Stored data
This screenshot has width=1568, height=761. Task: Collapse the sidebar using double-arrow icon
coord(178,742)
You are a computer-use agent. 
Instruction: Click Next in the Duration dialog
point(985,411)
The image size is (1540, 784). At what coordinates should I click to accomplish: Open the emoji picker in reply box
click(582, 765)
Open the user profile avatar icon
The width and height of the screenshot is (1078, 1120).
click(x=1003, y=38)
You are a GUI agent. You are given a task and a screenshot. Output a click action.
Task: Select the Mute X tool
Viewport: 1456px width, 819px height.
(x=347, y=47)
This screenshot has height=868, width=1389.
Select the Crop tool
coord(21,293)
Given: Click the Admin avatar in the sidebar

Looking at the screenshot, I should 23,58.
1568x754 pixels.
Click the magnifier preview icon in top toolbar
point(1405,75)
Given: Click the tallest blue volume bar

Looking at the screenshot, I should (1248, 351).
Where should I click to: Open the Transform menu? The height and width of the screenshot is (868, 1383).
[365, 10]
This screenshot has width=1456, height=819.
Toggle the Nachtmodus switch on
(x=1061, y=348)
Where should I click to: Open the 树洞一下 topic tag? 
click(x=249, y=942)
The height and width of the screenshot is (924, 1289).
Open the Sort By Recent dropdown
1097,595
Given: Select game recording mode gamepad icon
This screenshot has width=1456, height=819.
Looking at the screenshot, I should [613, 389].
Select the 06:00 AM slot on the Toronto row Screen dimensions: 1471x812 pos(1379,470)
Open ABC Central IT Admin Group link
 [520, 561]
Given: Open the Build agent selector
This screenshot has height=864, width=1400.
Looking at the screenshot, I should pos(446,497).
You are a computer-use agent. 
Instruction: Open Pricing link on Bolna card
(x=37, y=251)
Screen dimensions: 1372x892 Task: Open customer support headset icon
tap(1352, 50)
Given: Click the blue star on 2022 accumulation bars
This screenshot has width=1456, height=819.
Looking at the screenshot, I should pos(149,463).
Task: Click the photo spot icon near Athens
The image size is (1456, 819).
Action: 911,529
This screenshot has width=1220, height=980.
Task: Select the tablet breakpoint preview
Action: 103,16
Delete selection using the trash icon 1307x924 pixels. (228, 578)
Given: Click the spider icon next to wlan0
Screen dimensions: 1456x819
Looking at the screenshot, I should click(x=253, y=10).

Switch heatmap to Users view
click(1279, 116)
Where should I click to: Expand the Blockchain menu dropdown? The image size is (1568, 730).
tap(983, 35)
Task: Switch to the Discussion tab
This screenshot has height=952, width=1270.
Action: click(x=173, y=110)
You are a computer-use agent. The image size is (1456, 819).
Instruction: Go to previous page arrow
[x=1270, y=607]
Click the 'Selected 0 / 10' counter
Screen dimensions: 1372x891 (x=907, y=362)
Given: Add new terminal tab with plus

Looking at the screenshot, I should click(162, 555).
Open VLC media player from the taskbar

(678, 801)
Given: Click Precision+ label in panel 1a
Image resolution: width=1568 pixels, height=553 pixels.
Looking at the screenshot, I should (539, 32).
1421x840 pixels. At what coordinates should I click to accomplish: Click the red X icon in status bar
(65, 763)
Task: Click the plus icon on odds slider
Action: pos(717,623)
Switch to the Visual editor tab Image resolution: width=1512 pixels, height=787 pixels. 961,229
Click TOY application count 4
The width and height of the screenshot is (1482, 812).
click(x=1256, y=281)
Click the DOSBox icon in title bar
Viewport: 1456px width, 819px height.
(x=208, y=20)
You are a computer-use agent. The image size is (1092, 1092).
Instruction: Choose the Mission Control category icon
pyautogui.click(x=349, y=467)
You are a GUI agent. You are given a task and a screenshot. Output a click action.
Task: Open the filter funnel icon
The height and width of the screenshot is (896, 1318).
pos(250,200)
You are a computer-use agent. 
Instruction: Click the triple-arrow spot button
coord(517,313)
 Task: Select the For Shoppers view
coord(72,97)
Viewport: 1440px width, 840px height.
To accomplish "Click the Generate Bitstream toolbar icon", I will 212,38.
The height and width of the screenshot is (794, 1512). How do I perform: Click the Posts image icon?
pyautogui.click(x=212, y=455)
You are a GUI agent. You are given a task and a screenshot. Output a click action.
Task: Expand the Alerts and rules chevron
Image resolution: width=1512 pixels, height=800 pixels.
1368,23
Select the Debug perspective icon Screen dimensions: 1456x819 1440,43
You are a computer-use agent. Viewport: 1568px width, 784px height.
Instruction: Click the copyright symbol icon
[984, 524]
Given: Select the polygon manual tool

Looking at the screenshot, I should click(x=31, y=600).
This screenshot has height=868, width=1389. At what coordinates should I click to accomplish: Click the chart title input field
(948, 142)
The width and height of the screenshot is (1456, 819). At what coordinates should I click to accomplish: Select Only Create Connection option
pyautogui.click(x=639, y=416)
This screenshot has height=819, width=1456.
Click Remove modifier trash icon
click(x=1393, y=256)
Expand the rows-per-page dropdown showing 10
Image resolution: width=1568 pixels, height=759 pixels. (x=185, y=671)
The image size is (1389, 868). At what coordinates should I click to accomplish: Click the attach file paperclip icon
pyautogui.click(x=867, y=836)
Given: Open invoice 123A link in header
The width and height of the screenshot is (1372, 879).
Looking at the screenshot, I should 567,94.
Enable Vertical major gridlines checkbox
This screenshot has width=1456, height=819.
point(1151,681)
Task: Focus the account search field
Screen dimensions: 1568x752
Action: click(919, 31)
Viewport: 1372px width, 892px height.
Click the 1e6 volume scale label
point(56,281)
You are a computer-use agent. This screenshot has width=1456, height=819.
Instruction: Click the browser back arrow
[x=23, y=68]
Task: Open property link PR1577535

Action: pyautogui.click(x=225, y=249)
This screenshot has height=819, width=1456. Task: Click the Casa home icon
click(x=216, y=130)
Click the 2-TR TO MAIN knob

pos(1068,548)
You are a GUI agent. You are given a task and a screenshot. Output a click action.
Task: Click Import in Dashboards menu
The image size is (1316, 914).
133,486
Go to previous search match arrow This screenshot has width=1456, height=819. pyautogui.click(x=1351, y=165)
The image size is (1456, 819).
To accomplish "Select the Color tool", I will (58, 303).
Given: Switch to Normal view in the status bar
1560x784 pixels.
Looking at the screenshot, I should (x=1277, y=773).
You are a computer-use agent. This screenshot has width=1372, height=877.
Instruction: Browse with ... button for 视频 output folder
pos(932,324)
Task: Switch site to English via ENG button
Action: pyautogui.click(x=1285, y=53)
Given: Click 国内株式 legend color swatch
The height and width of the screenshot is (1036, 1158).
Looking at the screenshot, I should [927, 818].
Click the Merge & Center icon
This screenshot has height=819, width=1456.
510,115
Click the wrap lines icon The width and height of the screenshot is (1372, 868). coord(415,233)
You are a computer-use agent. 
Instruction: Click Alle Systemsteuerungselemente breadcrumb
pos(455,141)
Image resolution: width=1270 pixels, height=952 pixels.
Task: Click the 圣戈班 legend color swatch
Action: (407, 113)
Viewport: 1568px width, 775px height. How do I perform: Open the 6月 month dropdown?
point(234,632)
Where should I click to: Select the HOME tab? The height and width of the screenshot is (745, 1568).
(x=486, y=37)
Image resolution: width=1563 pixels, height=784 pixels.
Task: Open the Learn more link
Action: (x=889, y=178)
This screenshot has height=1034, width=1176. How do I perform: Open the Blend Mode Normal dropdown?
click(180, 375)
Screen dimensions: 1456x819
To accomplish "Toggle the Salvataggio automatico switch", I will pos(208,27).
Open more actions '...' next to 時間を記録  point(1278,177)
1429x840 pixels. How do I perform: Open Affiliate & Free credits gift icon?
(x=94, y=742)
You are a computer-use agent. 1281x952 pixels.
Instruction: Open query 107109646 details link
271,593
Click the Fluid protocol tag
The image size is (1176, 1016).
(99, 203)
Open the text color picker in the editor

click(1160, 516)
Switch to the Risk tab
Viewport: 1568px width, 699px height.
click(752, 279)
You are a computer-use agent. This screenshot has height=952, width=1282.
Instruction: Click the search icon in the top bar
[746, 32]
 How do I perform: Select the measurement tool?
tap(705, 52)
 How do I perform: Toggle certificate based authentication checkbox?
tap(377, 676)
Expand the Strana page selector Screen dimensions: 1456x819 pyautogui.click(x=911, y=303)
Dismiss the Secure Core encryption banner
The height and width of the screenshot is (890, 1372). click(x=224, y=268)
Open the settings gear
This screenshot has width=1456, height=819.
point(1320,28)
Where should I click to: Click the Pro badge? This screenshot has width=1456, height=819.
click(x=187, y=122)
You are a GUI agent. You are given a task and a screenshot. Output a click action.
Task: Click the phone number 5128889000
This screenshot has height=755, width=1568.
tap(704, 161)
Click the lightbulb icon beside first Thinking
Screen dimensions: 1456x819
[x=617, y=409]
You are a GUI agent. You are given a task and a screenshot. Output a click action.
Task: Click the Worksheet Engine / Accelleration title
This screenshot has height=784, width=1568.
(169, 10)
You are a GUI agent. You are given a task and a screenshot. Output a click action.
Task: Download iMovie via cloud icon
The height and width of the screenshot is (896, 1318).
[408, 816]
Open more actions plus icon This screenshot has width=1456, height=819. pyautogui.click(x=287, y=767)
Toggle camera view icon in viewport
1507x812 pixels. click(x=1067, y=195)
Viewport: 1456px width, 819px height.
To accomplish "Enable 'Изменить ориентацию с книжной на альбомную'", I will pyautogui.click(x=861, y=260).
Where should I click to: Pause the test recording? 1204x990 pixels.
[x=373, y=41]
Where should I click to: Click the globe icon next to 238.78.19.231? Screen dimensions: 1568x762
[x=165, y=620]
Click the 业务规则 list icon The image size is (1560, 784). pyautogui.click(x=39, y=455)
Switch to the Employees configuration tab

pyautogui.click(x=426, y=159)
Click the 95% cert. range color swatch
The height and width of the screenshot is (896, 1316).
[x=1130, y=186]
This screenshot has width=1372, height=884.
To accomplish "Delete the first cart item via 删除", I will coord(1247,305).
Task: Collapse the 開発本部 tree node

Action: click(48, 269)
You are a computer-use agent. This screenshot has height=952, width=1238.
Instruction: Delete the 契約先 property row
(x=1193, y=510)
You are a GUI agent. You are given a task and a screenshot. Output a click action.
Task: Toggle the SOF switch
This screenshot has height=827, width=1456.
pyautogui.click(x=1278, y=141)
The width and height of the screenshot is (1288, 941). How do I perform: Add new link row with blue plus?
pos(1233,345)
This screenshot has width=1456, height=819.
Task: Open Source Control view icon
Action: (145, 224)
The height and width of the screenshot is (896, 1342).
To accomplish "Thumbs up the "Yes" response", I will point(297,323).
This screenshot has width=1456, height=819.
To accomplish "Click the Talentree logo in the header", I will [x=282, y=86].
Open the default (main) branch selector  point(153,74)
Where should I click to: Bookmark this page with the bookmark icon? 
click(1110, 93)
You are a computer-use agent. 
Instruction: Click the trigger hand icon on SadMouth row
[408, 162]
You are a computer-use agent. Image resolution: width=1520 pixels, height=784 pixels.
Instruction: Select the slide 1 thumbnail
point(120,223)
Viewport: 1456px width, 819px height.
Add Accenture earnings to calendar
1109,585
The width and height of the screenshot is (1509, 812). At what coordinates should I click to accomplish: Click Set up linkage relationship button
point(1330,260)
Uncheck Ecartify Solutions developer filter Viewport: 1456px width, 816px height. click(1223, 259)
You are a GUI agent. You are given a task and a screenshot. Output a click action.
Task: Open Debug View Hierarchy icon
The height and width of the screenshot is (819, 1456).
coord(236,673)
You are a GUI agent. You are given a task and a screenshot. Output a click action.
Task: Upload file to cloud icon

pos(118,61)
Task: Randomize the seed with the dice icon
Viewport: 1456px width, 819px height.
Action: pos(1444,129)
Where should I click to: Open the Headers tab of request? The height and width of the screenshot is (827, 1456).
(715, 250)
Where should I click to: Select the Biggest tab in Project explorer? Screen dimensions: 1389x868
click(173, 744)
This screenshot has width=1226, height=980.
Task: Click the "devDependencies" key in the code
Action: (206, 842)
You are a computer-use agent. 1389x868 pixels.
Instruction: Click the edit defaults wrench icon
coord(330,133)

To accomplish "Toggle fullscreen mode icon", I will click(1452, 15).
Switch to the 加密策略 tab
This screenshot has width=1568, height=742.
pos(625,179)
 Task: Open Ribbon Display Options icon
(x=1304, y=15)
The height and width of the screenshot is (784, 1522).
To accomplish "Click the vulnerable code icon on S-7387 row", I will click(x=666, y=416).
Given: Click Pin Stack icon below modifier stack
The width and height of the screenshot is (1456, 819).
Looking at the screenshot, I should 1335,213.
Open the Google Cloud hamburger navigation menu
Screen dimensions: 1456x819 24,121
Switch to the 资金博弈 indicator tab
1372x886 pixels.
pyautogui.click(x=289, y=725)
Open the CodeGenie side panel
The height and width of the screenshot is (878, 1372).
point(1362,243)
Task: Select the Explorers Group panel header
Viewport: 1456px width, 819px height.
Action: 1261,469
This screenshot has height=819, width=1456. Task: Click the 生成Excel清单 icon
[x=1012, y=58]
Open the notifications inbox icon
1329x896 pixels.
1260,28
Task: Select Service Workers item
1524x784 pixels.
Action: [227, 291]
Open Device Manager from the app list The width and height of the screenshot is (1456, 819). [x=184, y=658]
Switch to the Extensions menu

→ The task: Among the entries, copy every line containing the word "filter".

→ Answer for this exercise:
Task: Open the filter funnel icon
Uncheck Ecartify Solutions developer filter Viewport: 1456px width, 816px height. click(1223, 259)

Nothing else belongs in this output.